## start EXERCISE DATA
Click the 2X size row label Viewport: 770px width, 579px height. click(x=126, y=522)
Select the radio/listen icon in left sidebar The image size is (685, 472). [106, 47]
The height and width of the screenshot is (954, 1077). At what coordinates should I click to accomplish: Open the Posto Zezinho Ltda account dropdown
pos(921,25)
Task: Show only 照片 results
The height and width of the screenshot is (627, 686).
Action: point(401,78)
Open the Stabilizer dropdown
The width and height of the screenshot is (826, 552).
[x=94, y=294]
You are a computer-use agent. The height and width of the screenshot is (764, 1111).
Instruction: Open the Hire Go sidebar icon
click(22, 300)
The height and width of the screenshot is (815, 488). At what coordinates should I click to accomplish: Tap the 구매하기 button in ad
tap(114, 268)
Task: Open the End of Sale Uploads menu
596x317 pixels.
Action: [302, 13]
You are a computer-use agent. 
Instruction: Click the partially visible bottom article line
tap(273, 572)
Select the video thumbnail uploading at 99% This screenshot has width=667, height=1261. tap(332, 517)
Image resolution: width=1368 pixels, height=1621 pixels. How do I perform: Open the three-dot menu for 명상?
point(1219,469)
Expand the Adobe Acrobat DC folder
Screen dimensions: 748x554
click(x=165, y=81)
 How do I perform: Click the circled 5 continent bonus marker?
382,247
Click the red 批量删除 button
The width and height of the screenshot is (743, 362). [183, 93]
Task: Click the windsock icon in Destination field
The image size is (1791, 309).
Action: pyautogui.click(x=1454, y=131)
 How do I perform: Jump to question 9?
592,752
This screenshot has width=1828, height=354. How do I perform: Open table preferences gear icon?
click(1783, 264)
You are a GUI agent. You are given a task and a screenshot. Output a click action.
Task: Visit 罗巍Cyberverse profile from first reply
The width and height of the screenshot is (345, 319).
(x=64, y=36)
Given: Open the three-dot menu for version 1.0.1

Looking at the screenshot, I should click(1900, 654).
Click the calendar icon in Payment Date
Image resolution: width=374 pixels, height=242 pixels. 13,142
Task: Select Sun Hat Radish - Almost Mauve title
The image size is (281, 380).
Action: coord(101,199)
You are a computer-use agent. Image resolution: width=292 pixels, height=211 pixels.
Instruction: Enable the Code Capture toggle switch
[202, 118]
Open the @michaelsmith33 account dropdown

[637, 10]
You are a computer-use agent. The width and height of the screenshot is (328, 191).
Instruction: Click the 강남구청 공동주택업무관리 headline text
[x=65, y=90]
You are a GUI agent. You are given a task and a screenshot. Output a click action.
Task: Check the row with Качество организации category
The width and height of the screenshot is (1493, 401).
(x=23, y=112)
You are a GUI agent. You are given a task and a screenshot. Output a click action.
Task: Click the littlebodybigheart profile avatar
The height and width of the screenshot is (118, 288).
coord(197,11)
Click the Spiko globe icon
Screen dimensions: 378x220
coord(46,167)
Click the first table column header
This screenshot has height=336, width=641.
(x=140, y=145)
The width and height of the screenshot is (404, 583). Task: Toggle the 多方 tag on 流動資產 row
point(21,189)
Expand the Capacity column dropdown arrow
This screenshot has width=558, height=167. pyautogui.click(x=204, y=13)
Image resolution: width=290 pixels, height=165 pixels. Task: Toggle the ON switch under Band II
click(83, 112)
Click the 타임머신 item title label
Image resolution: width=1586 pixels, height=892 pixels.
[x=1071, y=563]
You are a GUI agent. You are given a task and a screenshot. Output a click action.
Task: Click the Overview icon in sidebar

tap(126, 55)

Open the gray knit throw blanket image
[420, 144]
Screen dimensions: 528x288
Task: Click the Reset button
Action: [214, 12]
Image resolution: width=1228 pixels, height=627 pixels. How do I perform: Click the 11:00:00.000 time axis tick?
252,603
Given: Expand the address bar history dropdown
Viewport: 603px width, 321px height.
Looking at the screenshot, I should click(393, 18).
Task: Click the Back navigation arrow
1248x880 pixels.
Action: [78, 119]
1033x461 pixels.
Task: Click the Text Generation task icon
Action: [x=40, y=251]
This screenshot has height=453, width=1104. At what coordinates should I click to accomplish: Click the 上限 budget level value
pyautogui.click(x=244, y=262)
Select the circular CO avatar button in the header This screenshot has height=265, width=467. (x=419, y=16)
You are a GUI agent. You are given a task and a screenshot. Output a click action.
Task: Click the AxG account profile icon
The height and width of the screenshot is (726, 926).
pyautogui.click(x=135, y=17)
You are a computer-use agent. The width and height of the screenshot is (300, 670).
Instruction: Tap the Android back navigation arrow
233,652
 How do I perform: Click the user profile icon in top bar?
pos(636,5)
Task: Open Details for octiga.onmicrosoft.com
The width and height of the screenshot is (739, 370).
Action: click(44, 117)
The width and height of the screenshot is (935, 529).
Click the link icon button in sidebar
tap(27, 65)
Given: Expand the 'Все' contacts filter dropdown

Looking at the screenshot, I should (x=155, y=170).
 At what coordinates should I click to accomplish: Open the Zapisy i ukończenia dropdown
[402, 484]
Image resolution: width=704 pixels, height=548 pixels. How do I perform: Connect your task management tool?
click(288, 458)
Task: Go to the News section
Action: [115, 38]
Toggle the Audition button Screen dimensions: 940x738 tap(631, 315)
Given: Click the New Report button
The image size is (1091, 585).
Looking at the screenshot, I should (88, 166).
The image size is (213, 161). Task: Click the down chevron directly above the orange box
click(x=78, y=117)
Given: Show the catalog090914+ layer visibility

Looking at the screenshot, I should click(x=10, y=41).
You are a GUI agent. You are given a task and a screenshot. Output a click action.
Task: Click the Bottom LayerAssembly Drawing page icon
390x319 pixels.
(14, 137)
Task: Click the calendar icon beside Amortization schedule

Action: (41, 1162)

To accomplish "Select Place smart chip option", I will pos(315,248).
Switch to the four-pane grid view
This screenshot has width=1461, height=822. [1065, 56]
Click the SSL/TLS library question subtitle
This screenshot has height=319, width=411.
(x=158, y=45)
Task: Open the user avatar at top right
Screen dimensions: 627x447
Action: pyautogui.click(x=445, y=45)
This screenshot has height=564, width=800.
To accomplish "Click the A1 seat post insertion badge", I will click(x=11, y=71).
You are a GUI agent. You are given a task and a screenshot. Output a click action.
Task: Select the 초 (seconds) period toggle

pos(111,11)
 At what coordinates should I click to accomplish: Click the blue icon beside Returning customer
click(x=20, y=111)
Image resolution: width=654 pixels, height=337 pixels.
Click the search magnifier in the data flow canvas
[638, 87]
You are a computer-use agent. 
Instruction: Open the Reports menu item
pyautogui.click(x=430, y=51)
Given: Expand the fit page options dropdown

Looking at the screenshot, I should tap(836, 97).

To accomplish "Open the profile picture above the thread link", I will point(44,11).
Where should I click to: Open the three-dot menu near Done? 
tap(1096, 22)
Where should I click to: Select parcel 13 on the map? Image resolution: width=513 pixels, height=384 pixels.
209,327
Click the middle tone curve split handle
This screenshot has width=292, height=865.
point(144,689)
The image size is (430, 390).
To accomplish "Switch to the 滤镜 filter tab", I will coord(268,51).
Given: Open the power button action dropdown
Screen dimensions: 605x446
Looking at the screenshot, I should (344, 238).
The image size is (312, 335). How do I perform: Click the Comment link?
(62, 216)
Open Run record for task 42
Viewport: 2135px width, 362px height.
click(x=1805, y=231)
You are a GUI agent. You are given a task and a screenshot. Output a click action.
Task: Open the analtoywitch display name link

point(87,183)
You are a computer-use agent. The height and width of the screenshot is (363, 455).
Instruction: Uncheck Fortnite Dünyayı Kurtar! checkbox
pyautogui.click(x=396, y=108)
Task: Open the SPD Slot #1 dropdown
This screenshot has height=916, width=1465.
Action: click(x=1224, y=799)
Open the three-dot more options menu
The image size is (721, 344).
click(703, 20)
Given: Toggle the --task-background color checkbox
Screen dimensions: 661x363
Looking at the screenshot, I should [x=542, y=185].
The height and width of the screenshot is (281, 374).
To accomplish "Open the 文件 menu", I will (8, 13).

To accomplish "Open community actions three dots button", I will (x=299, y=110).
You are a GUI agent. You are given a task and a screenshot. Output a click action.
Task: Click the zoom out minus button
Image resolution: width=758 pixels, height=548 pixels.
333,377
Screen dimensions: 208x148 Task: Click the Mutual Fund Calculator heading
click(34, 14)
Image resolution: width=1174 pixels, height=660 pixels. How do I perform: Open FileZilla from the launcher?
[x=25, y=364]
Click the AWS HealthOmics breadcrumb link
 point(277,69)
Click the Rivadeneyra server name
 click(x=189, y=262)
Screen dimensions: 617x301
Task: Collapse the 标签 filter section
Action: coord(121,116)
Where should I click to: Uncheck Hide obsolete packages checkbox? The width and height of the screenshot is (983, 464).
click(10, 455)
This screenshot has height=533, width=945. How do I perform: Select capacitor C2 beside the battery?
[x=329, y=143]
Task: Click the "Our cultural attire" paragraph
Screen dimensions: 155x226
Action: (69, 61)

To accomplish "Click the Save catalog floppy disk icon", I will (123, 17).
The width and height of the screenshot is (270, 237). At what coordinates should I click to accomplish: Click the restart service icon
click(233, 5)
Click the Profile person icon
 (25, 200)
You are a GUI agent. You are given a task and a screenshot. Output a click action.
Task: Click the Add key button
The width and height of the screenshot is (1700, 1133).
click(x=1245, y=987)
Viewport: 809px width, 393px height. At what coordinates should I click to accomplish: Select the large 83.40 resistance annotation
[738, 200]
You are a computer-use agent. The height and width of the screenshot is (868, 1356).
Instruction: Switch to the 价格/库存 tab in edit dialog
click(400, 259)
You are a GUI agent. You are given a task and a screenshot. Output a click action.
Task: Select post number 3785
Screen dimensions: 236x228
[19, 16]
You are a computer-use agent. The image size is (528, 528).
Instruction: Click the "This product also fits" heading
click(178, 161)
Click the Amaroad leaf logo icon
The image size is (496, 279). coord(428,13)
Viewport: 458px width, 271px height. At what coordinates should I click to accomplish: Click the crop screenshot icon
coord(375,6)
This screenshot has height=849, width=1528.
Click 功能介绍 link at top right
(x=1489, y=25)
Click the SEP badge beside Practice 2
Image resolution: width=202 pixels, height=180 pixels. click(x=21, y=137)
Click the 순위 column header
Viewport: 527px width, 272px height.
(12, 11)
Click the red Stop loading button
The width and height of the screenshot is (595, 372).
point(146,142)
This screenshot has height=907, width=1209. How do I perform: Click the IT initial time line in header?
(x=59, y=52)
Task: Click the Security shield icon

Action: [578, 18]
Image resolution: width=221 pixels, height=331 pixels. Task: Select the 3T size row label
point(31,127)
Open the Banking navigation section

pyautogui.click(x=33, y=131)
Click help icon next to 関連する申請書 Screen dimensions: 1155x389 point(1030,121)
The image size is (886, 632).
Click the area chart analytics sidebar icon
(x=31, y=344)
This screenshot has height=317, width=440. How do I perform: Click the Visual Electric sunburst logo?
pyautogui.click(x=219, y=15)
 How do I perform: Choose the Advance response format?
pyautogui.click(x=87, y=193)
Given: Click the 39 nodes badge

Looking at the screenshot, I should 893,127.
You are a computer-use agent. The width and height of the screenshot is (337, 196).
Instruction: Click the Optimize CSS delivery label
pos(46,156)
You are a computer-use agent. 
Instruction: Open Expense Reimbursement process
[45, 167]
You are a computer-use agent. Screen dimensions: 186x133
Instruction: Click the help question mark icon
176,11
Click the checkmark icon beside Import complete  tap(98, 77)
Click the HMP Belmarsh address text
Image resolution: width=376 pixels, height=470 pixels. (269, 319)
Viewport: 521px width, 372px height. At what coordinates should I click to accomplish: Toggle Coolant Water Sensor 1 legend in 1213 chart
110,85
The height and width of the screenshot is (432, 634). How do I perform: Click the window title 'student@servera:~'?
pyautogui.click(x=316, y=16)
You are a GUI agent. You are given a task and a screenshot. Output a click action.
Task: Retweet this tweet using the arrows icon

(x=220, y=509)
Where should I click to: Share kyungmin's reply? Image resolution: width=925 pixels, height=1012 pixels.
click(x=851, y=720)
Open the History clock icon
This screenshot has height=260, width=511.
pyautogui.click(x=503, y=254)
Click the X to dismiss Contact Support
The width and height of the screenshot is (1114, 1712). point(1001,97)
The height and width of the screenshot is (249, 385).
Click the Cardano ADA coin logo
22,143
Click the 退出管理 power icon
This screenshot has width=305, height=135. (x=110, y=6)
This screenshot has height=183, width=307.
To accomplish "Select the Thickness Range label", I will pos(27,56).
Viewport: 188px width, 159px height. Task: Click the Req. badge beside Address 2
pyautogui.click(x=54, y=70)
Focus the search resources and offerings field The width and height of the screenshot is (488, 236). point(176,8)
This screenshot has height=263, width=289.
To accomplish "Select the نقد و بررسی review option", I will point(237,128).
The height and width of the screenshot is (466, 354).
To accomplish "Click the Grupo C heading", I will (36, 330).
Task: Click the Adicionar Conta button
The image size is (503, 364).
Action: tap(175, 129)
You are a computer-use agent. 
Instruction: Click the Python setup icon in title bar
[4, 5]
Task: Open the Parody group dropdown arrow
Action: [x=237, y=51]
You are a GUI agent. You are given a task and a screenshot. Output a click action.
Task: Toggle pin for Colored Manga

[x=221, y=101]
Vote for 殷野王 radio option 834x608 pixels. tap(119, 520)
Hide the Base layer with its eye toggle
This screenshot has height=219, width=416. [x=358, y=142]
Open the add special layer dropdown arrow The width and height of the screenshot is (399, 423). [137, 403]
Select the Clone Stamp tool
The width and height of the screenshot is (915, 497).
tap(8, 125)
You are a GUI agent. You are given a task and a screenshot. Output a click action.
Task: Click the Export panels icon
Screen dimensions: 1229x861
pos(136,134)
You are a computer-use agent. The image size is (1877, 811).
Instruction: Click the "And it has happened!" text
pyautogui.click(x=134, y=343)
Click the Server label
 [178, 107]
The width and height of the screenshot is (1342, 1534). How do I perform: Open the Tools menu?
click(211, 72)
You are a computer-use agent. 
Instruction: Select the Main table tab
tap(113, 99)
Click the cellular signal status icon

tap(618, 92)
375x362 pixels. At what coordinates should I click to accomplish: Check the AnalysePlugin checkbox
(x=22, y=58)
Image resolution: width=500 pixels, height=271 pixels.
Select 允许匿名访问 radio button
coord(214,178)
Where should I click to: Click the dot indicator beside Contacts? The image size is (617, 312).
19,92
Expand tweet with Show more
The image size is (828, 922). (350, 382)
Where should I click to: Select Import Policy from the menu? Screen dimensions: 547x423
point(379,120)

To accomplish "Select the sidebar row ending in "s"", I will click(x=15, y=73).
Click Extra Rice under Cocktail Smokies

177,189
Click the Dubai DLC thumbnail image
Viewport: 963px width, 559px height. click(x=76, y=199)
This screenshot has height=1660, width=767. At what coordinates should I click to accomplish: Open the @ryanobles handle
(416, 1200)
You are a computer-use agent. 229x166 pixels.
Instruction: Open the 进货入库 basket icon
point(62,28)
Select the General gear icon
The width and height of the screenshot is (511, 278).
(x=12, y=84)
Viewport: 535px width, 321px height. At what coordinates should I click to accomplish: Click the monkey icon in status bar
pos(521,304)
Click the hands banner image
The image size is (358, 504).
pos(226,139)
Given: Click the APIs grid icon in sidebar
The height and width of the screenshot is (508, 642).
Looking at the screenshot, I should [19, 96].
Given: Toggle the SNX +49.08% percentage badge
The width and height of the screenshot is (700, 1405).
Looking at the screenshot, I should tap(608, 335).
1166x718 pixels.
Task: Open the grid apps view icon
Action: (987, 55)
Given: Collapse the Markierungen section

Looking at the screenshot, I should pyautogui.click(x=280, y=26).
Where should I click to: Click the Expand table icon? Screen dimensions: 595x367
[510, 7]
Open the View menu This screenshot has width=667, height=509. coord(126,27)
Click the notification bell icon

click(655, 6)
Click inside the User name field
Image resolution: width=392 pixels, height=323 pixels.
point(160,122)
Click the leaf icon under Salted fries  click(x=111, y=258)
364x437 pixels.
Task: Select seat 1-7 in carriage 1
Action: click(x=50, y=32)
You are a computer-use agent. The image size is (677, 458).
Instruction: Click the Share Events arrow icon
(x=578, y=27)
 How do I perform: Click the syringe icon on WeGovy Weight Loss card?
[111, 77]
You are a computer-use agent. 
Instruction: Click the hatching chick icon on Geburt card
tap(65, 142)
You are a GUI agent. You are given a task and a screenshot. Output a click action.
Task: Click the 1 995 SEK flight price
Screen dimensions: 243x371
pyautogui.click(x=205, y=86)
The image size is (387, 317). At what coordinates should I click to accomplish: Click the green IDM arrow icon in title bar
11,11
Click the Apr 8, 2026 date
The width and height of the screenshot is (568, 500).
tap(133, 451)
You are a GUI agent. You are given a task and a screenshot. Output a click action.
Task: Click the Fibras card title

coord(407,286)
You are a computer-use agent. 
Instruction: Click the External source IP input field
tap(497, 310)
## end EXERCISE DATA
*REQUIREMENT:*
Starting with the first line and ending after the line containing "pos(921,25)", arrange those lines as a two-column CSV with columns input and output. Each row pairs one text with its answer, each in a single quoted field, with line breaks replaced by spaces.

*RESULT:*
input,output
"Click the 2X size row label Viewport: 770px width, 579px height.","click(x=126, y=522)"
"Select the radio/listen icon in left sidebar The image size is (685, 472).","[106, 47]"
"The height and width of the screenshot is (954, 1077). At what coordinates should I click to accomplish: Open the Posto Zezinho Ltda account dropdown","pos(921,25)"